Supplied records section start

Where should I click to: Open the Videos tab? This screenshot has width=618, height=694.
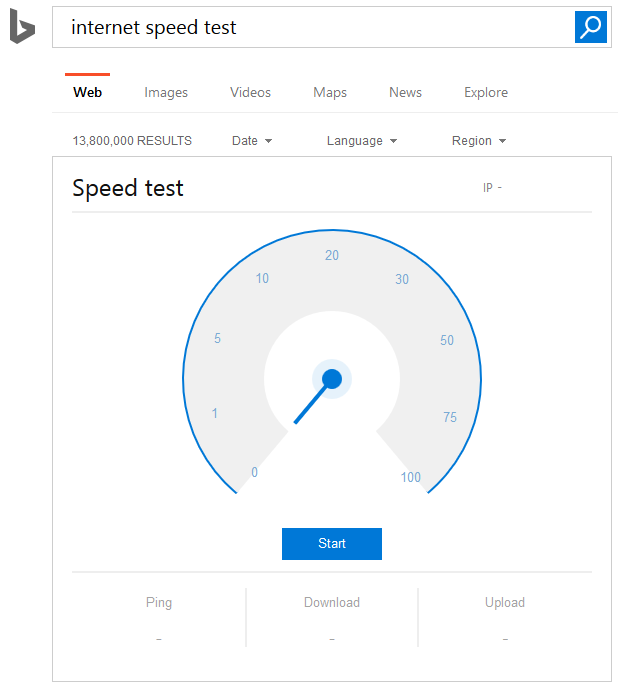point(250,92)
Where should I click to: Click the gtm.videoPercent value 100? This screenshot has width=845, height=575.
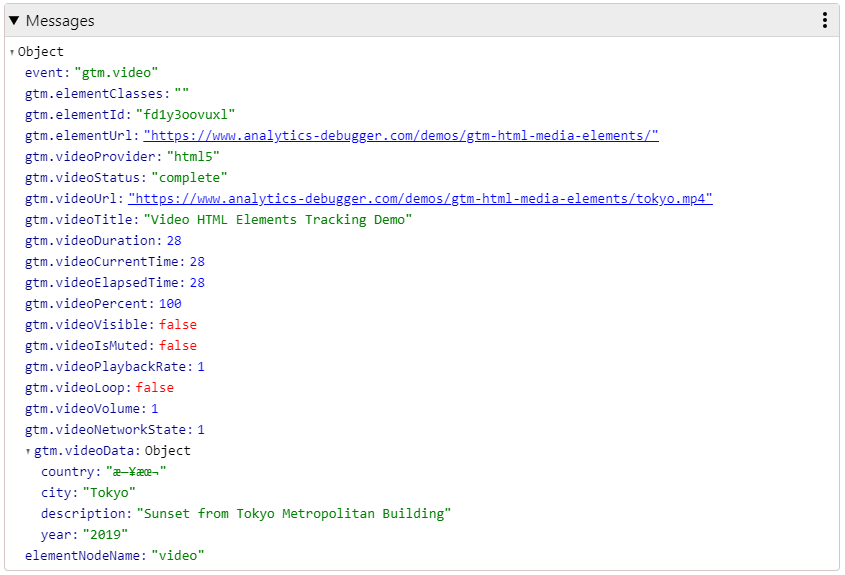pyautogui.click(x=170, y=304)
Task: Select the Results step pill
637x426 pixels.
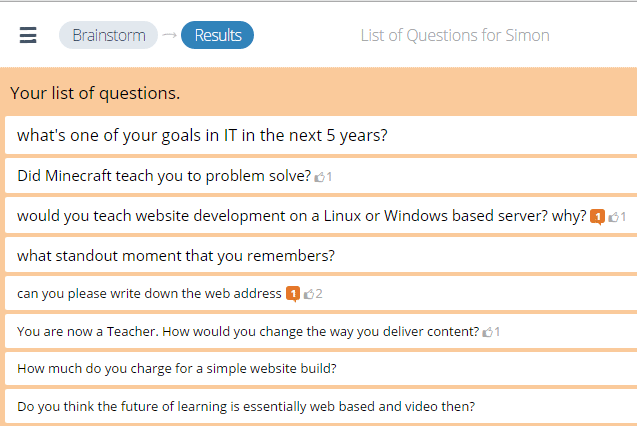Action: pos(217,35)
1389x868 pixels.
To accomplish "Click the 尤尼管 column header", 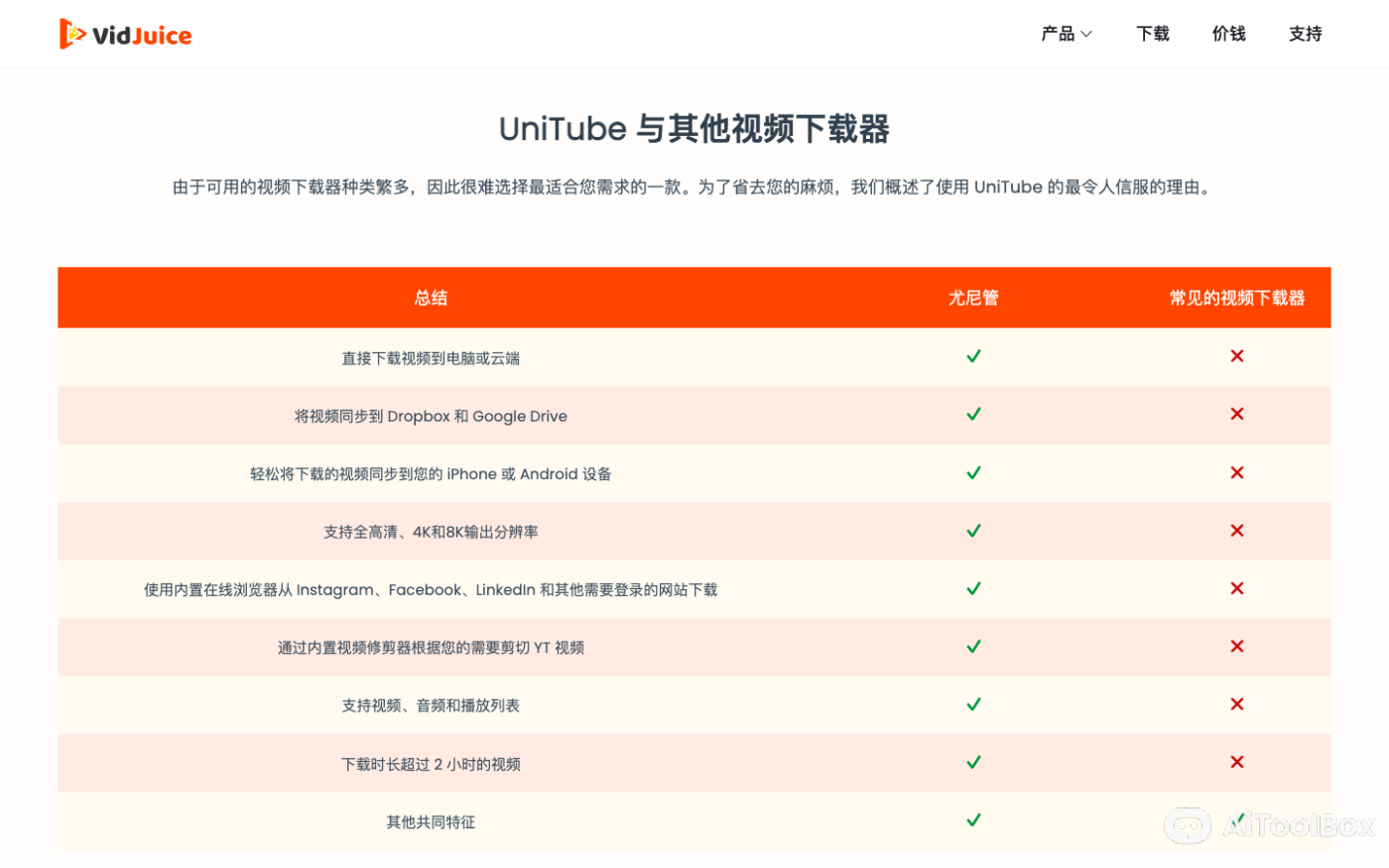I will [x=973, y=297].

Supplied records section end

Keeping both end lines, retype exactly the lines from the first line of the material through the line that contains "Task: Select the Results step pill", but not the pictures.

Where should I click to: Open the Videos tab? This screenshot has width=618, height=694.
point(250,92)
Where should I click to: Click the gtm.videoPercent value 100? This screenshot has width=845, height=575.
pyautogui.click(x=170, y=304)
Task: Select the Results step pill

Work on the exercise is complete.